● Records supplied
- - -
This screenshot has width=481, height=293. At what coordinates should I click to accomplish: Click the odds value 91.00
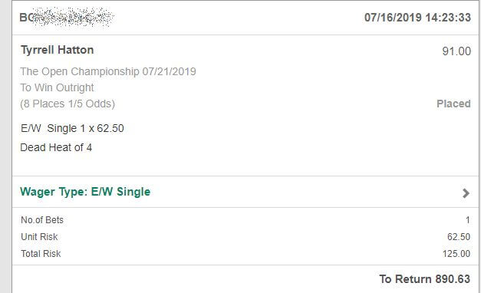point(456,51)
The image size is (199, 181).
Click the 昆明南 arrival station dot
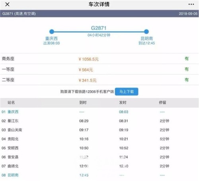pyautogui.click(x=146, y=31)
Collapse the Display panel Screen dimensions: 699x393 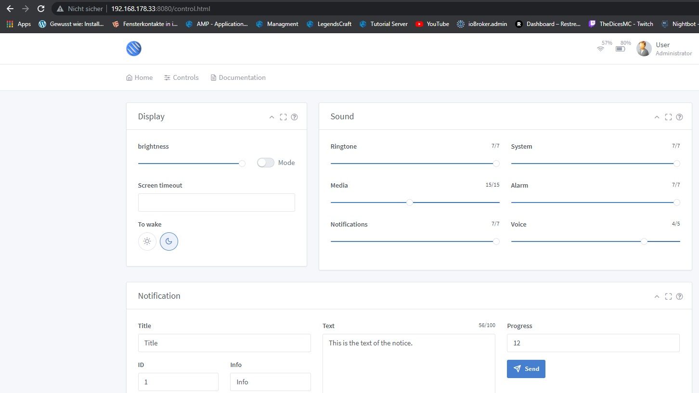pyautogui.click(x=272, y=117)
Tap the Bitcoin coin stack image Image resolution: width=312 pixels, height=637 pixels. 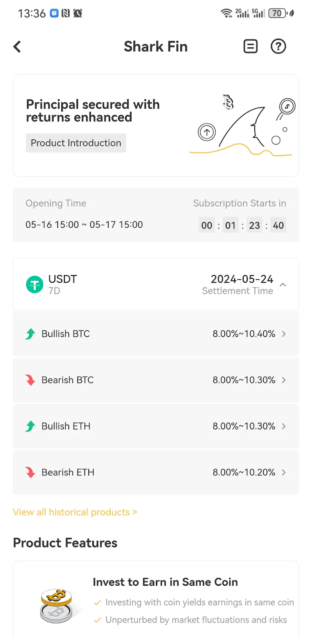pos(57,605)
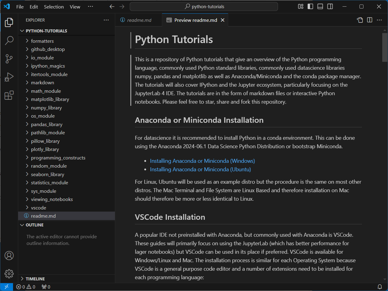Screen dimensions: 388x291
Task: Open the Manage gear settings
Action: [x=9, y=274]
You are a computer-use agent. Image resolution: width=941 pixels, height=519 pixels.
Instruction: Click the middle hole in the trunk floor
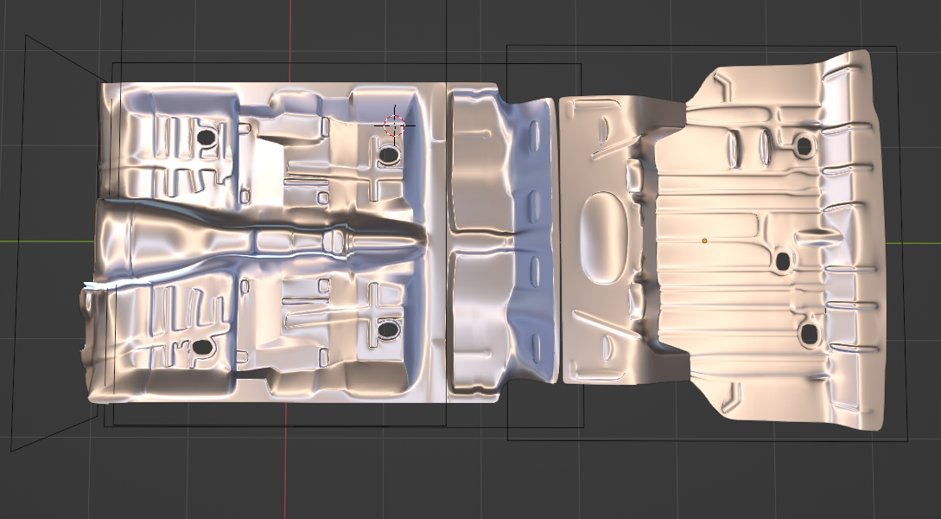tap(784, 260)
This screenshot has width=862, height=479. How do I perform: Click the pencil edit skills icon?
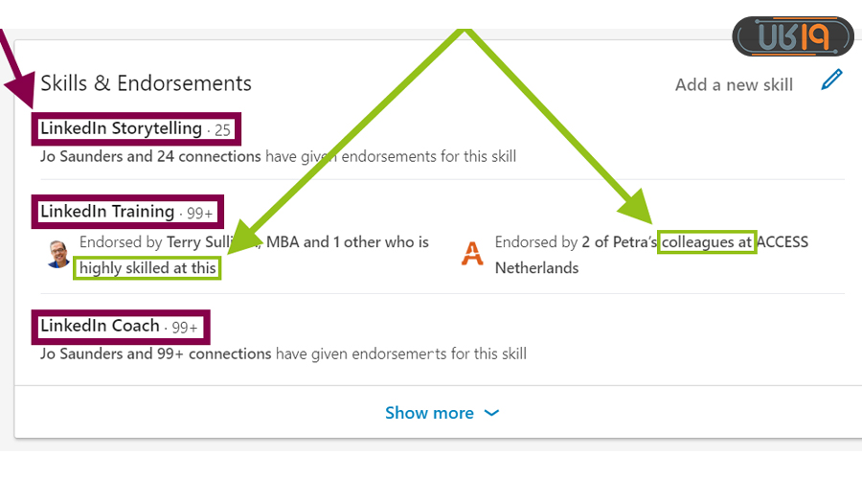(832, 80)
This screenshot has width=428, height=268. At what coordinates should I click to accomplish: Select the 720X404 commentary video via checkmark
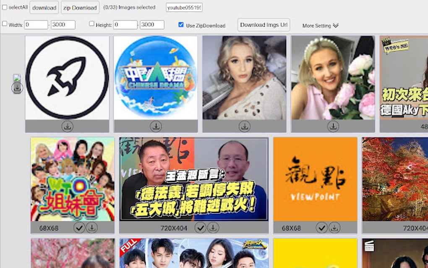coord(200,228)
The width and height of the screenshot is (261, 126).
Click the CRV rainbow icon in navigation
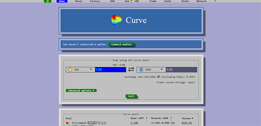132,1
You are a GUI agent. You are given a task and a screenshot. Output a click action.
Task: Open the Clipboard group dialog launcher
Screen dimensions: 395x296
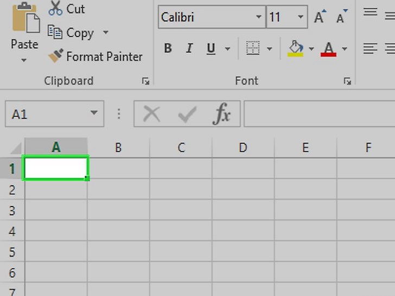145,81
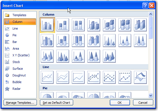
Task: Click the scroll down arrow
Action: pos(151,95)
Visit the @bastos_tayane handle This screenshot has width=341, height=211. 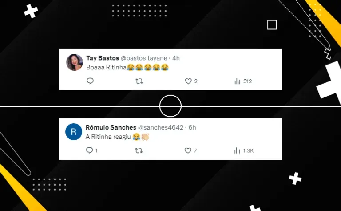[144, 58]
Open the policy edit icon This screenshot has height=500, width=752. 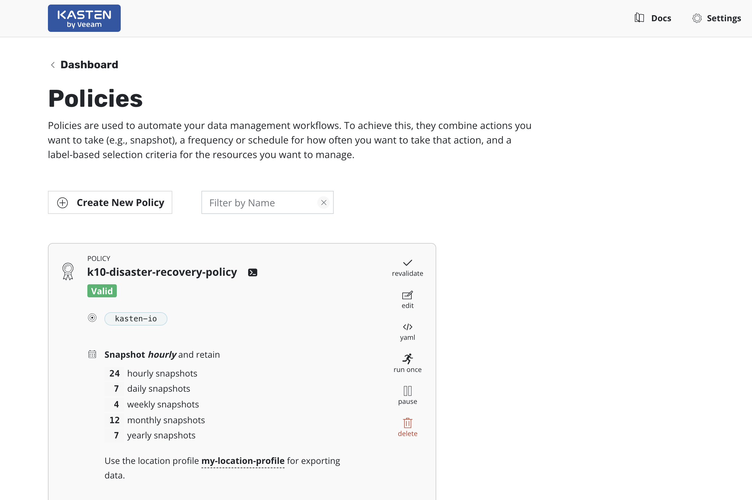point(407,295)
- - -
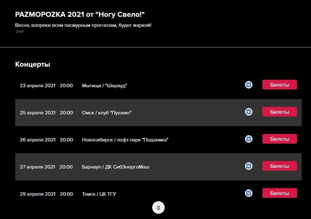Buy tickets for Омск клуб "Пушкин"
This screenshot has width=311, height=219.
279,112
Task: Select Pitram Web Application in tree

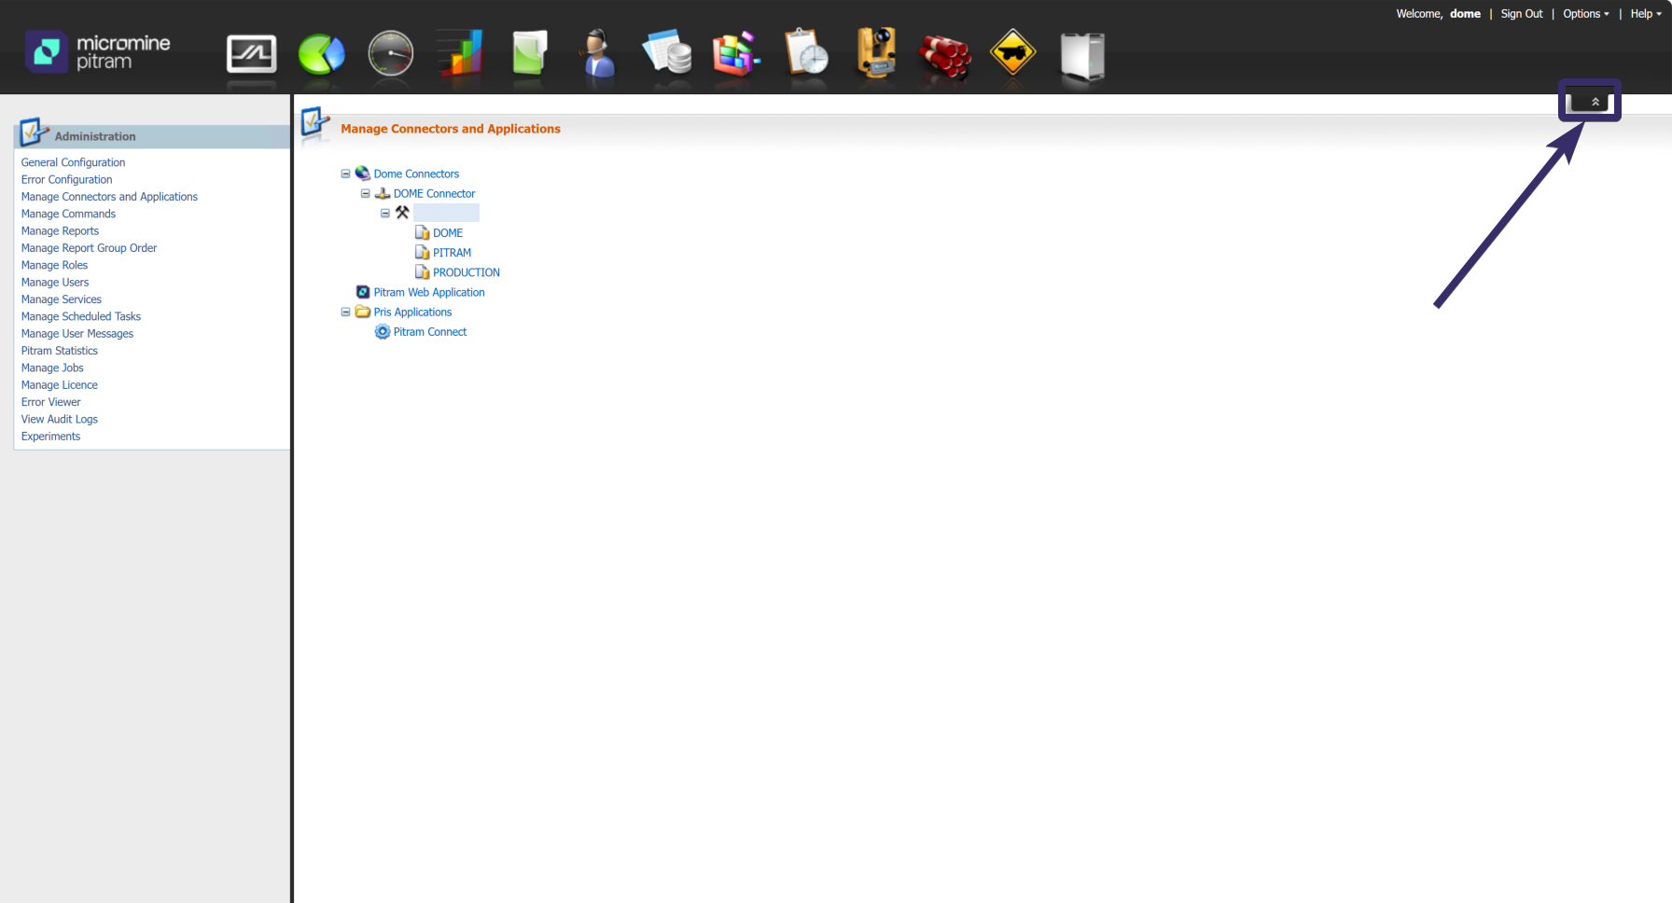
- - -
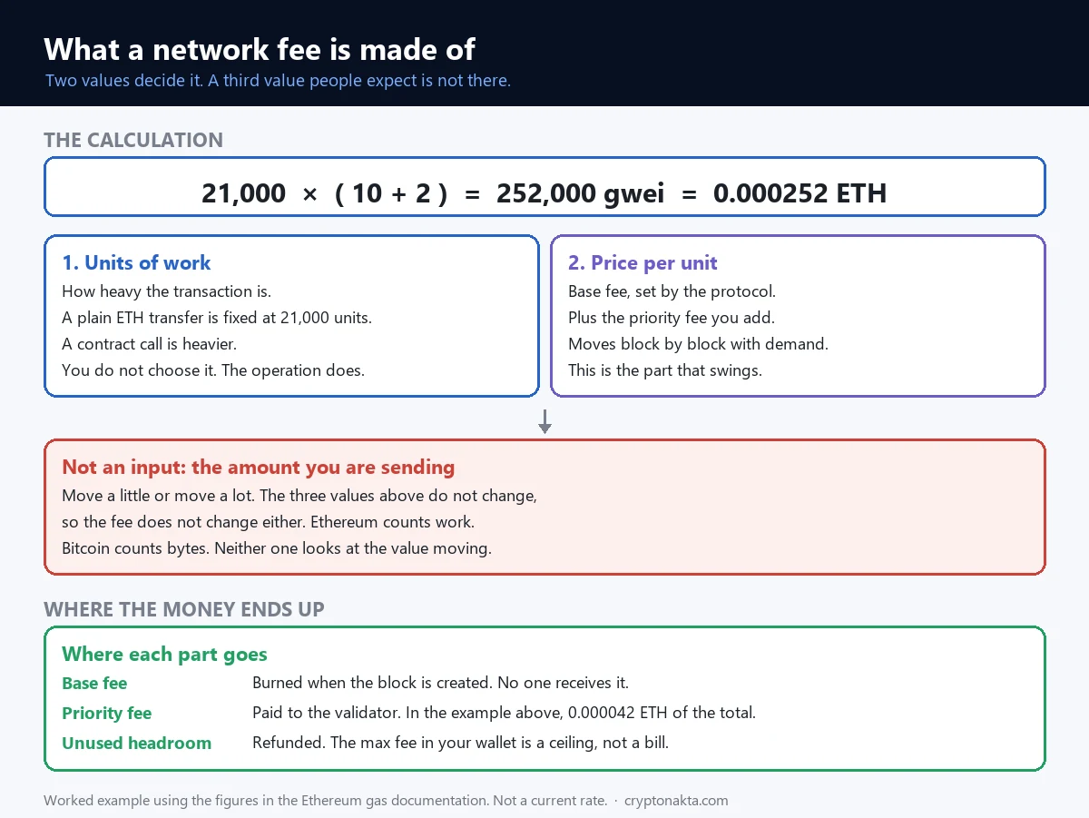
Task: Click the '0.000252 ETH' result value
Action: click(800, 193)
- - -
Where a line of the records contains the word "agent", copy that line.

You are a computer-use agent. Image resolution: width=941 pixels, height=519 pixels.
You are a GUI agent. You are given a task and a screenshot. Output a click action.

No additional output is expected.